Fastqc / Multiqc analysis

After sequence data is delivered to the analyst / researcher it first needs to be checked to assure that the data is of good enough quality to work with. This is mostly done by performing an analysis with the program Fastqc. The software Fastqc summarizes the fastq file data, and displays information about read length, average quality score along the read, GC-content, number of ambiguous bases, the presence of sequencing adapters, and various other parameters useful to determine the quality of the raw sequence data. The program Multiqc can be used to combine the output of multiple fastqc output files, or many other programs, so that many datasets can be inspected simultaneously.

Controlling contamination

Besides general inspection of the data, it is also wise to check for possible contaminants present in the sequence data files. Sequence data can contain exogenous sequences (generally at low frequency) derived from contaminants introduced during either the DNA extraction or the library prep phases. This is mostly of serious concern when working with small amounts of input material and when using PCR amplification (Salter et al., 2014; Drengenes et al., 2019). In all cases, it is advisable to remove contaminating sequences from the sequence data.

The origins of the microbial contaminants can be diverse and they are found in ultrapure water systems, molecular biology kits or laboratory reagents (Salter et al., 2014).

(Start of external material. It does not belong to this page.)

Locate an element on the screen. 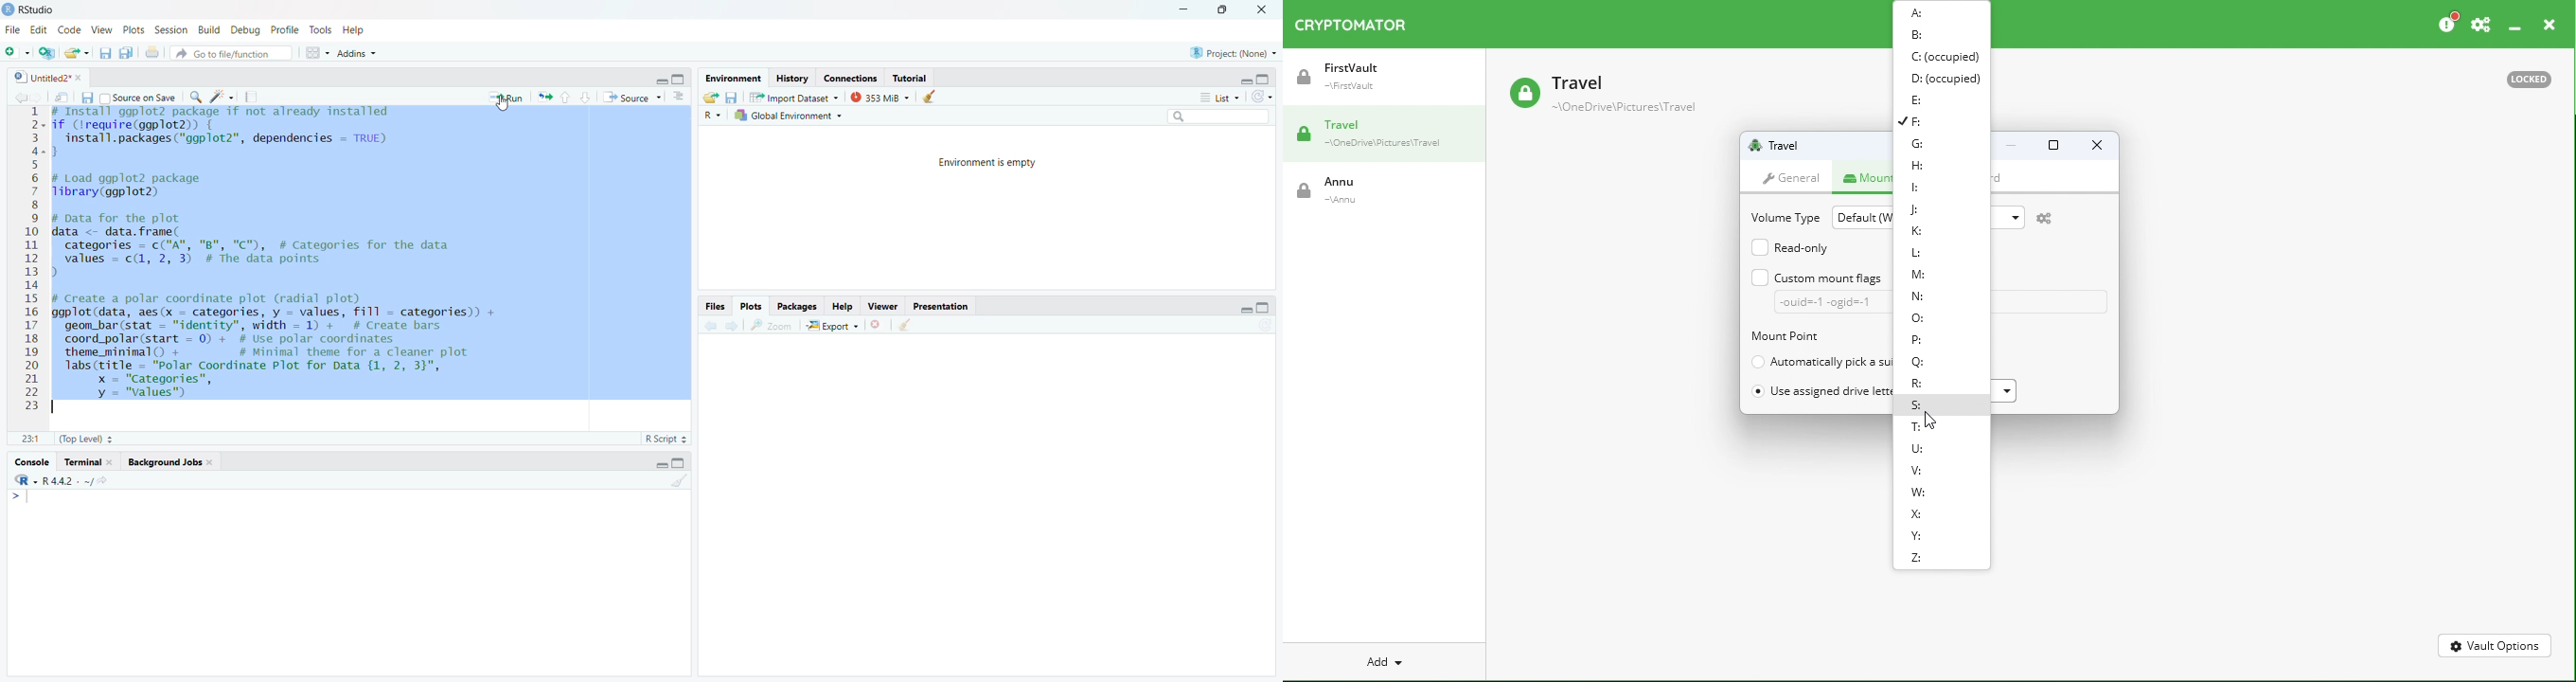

In addition, some experimental procedures deliberately add control DNA to improve throughput or for normalization purposes so different samples can be compared. For example, the Illumina sequencing platform uses the genome of the phage PhiX (Sanger et al., 1977), as a control in the sequencing run. It is included for quality and calibrations purposes, but when not detected in the sequence data it can contaminate such data with far reaching consequences (Mukherjee et al., 2015). Additional sources for contaminating data can be human sequences due to laboratory contamination, or because the sample was associated with host tissue (as in the case of metagenomic experiments). In labs where DNA extraction of other species is performed on a large scale, it is possible that DNA fragments of other species can contaminate the samples when DNA extraction is done without measures to prevent such contamination.

In addition to contamination due to laboratory methods, contaminants can also be present due to entirely natural causes. In the case of whole genome sequencing, contaminants are often due to pure cultures containing an additional bacterial species or the culture is a different species than expected.

Contamination is commonly detected by either:

  • comparing the sequence data to a reference genome and calculating a distance measure as done by the program Mash,
  • by mapping the reads to the human or other relevant genomes,
  • or by classifying the reads against a database containing reference genomes and identifying if there are reads that do not belong to the target species. This is often done with tools from metagenomics research such as Kraken2, Centrifuge, etc.

Contamination can be removed via mapping or classification of reads to either a reference genome (e.g. PhiX or Homo sapiens) or a dedicated reference database (see for instance this publication: Bush et al., 2020). Reads that match are then removed and it is assumed that the remaining reads are clean from contamination. Assembled microbial genomes can / should also be screened for the presence of contaminating sequences, for instance the genome of the Phage phiX readily assembles as one contig when the Phix sequences were not removed before assembly. This can also be done by screening the contig sequences using blast or other approaches (Mukherjee et al., 2015).